** GIVEN DATA follows **
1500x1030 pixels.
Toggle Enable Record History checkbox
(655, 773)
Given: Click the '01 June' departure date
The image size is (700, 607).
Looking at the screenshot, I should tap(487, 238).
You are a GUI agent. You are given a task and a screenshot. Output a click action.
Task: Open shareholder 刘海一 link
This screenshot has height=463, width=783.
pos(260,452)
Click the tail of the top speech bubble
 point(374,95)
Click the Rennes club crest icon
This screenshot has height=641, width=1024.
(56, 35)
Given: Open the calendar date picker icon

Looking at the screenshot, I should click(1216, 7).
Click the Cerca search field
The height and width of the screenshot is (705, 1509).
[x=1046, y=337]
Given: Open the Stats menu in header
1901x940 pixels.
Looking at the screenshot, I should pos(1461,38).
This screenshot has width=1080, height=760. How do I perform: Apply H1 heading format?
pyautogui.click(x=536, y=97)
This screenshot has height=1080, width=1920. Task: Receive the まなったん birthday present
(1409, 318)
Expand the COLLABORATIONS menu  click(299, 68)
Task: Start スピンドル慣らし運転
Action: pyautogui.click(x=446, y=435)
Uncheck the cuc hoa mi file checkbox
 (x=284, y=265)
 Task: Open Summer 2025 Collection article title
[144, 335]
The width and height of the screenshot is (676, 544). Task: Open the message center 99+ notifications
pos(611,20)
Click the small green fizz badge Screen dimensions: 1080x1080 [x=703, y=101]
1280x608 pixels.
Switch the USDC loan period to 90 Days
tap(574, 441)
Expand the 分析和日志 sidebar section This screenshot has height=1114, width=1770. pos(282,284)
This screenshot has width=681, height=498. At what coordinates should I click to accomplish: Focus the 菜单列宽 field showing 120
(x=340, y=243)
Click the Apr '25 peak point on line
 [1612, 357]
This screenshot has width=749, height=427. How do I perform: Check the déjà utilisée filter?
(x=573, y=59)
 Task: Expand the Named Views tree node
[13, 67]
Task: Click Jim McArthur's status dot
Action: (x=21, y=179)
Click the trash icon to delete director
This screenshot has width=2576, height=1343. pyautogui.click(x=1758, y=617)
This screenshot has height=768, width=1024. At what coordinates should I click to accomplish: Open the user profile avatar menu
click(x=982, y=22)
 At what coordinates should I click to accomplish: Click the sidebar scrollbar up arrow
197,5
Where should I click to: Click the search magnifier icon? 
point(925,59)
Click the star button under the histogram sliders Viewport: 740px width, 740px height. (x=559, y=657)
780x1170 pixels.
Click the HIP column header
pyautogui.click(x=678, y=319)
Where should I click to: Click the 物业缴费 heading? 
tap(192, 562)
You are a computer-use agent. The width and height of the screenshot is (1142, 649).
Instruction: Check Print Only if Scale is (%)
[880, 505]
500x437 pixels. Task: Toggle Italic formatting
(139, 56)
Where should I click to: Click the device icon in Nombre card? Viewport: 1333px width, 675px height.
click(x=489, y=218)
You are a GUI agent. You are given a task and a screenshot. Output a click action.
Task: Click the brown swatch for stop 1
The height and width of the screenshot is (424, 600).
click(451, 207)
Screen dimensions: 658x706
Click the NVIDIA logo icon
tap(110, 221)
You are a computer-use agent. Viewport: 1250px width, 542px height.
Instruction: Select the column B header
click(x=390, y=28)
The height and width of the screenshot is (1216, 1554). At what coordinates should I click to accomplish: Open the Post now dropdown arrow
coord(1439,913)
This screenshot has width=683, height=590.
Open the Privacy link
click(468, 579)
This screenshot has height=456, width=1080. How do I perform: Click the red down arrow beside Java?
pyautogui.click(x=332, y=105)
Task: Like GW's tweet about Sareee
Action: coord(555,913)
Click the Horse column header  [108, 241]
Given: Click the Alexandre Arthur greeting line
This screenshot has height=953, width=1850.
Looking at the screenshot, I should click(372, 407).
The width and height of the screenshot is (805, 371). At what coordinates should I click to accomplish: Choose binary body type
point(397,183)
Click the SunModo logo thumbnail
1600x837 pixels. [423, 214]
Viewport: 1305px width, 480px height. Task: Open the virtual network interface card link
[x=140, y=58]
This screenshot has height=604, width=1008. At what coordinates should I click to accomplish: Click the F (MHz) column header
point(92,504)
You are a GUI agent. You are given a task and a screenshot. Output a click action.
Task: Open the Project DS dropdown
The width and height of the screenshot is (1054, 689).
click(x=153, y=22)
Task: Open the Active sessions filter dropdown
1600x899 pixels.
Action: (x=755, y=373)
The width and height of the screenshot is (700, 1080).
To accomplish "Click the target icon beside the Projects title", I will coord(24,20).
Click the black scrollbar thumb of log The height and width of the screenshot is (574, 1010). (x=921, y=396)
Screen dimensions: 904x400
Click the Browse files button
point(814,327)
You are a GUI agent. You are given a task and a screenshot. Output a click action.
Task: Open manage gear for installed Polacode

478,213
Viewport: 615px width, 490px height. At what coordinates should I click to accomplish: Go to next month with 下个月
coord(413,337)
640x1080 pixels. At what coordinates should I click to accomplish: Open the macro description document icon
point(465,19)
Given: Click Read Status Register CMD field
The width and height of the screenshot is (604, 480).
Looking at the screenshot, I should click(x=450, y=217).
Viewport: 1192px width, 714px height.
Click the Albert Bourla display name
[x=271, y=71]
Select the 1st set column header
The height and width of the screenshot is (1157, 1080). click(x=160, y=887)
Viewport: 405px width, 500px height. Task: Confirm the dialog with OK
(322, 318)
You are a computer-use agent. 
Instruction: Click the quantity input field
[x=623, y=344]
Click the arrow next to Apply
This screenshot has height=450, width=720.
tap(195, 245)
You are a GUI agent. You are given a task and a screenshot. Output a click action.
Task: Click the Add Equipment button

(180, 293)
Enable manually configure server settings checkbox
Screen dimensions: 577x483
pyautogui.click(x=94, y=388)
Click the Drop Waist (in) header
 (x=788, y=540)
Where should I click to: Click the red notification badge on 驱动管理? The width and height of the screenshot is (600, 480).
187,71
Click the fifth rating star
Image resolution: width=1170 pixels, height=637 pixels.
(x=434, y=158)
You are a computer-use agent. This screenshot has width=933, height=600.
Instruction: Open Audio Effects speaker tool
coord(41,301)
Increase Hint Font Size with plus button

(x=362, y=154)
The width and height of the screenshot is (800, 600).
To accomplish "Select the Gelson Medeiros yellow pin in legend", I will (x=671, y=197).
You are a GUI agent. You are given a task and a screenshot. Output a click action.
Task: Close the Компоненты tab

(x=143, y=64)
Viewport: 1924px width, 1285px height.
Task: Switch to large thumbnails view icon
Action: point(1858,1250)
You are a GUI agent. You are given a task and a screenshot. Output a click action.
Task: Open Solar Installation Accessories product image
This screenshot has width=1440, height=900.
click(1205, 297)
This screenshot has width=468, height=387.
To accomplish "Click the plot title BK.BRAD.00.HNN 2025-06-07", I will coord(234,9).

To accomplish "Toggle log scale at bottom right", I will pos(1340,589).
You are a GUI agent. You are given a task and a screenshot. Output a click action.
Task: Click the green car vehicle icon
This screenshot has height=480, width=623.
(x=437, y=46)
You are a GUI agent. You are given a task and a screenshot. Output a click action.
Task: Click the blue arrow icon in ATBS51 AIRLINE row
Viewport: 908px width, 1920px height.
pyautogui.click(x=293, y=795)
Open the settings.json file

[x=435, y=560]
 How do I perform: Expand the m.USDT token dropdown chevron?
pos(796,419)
** End of GIVEN DATA **
--- DESCRIPTION OF THE TASK ---
Only the lines above from the one with "1280x608 pixels." up to and including the one with "You are a computer-use agent. The" should be repeated, exactly as written.

--- SOLUTION TO THE EXERCISE ---
1280x608 pixels.
Switch the USDC loan period to 90 Days
tap(574, 441)
Expand the 分析和日志 sidebar section This screenshot has height=1114, width=1770. pos(282,284)
This screenshot has width=681, height=498. At what coordinates should I click to accomplish: Focus the 菜单列宽 field showing 120
(x=340, y=243)
Click the Apr '25 peak point on line
 [1612, 357]
This screenshot has width=749, height=427. How do I perform: Check the déjà utilisée filter?
(x=573, y=59)
 Task: Expand the Named Views tree node
[13, 67]
Task: Click Jim McArthur's status dot
Action: (x=21, y=179)
Click the trash icon to delete director
This screenshot has width=2576, height=1343. pyautogui.click(x=1758, y=617)
This screenshot has height=768, width=1024. At what coordinates should I click to accomplish: Open the user profile avatar menu
click(x=982, y=22)
 At what coordinates should I click to accomplish: Click the sidebar scrollbar up arrow
197,5
Where should I click to: Click the search magnifier icon? 
point(925,59)
Click the star button under the histogram sliders Viewport: 740px width, 740px height. (x=559, y=657)
780x1170 pixels.
Click the HIP column header
pyautogui.click(x=678, y=319)
Where should I click to: Click the 物业缴费 heading? 
tap(192, 562)
You are a computer-use agent. The width and height of the screenshot is (1142, 649).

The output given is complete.